Потом я объяснил, что у меня куча денег и за ценой не постою, но вдруг сообразил, что дело не в презренном металле.
— Очень даже великодушно с ее стороны. Скажи, что я благодарен ей за предложение. При таком росте и при такой комплекции такая тонкость чувств. Пусть идет домой. Мне надо выспаться. Никому другому не под силу справиться с лягушками.
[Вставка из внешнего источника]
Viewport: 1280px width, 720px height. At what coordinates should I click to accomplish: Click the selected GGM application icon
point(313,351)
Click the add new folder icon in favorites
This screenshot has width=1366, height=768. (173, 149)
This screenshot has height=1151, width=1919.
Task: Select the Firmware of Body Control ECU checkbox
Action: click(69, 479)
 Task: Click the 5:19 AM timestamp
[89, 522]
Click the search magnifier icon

Но Ромилей сказал, что выкуп Мталба оставила перед хижиной и хочет, чтобы я его посмотрел. Я неохотно встал и вышел на лужайку. Прислужницы принцессы встретили будущего жениха с пробковым шлемом на голове негромкими приветственными возгласами: как-никак была глубокая ночь. Выкуп был богатый. На плетеной подстилке горкой лежали халаты, украшения, барабаны, сухие краски… «Ее величество — замечательная личность, — сказал я. — Разве у нее нет мужа?» Никто не мог дать определенного ответа, ведь она была необычным человеком. Одному Богу известно, сколько раз королева выходила замуж и сколько раз женилась. Рассказывать ей, что у меня уже есть жена, бесполезно. В свое время это обстоятельство не остановило Лили и тем более не остановит Мталбу.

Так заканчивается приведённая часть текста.